Nisan 26, 2007

Yapamam ki

Pratiği olmayan bilgiyi daha fazla kafamda taşımak istemiyorum. Yeteri kadar hamallık yaptım, gereksizlerin tümünü çıkarttığınız yerlere geri sokmak istiyorum.

Hatta Cemal Süreya ne güzel demiş; "biri akasya, biri gül, biri zakkum" derken.

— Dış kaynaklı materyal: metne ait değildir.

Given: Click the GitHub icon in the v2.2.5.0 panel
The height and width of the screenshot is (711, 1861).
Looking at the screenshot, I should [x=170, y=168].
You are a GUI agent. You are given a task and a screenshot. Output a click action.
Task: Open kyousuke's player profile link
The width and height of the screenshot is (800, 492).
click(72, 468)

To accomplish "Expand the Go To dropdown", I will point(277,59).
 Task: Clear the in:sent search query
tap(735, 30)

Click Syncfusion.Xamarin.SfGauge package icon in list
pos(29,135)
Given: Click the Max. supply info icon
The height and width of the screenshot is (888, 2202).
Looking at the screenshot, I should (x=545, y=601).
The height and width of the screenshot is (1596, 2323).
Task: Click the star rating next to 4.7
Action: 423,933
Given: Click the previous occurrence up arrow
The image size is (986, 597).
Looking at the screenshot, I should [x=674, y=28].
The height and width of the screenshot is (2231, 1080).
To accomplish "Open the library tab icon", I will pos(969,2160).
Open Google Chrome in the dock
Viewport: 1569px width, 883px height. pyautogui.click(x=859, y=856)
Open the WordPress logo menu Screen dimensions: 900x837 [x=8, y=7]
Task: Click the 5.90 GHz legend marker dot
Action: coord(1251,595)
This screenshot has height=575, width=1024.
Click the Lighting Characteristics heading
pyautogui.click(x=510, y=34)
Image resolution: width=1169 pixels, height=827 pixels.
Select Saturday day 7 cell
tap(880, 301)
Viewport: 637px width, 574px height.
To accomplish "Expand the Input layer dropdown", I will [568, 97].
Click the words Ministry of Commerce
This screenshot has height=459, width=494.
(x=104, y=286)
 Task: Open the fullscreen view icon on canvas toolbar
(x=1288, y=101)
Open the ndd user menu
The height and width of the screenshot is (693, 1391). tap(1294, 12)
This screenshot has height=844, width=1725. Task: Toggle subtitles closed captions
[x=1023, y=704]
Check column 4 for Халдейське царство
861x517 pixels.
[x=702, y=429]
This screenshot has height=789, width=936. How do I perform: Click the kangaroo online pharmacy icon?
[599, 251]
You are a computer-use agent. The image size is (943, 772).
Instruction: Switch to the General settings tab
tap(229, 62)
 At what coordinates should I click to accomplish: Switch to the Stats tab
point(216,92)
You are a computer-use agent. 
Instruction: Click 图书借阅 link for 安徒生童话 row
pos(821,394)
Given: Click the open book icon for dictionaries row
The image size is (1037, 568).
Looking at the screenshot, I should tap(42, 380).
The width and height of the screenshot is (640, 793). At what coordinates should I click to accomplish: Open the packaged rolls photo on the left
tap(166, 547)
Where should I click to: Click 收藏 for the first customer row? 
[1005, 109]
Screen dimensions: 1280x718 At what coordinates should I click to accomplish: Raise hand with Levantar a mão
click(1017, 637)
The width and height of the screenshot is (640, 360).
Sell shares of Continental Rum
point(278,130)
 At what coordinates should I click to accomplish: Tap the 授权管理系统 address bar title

'7' beni çemberinin içine aldı, gün geçtikçe daraldı. Yaptığımız her şey kelime oyunu. Kelimeleri alıp birbirine ekleme/çıkartma, hop ben seni yendim/vay ben seni geçtimden öte değil. Güzel ama güzel.

Son deneme; bir, iki, üç.

"...ama anlamazlar ki"

Nisan 12, 2007

Kafamı "dan" efektiyle görmediğim cama çarpıyorum. Kafam kanamıyor. Camı görseydim kanardı çünkü ben isteye isteye kafamı cama vurursam bu demektir ki intihar ediyorum. Neden intihar edeyim ki, bilmiyorum.
Ayakkabı bağcıklarım hiçbir zaman eşit olmuyor ve ben her sabah bu durumu toplumla özdeşleştirip kendi kendimi kahraman ilan ediyorum. Bağlamak için eğildiğimde bir taraf hep daha kısa kalıyor ve bu durumdan nefret ediyorum, toplumdan da.
Yazmak yerine kusmak var, yazdıklarına -yazdığını sandıklarına- gelen ilgiye muhtaç yaşamak var, arada sırada yazmak diğer yazanları da gözlemleyerek onlara bazen gülmek bazen hak vermek var.
Bir memur maaşını bilumum yerine süreceği çok amaçlı olduğu kadar bi'şeye yaramayan kreme ödemek de var, Mc Donald's ve benzerlerinde yemek yerken yanına yaklaşan selpaksatmakzorundabırakılançocuğa "öteki" muamelesi yapmak da. Sen kendini farklı kıldığın müddetçe o öteki olmaya devam edecek. Selpak satıyorsa selpak sat, fotoğraf çekiyorsan fotoğraf çektir. Her şey ne kadar zor.
Escape, escape, escape.
Seviştik diye kokunu üzerimde yaşatmak zorunda değilim.
En sevdiğim dizi Çemberimde Gül Oya, merhaba ben Esc ilkokul 7. sınıfa gidiyorum. Büyüyünce piyano olmak istiyorum çünkü deprem anında taşınması çok zor.
Artık, beni ben bile anlayamıyorum. Namazı kılınmış duası okunmuş da mezarı kapatılmayan ölü gibiyim, hala neyi bekliyoruz?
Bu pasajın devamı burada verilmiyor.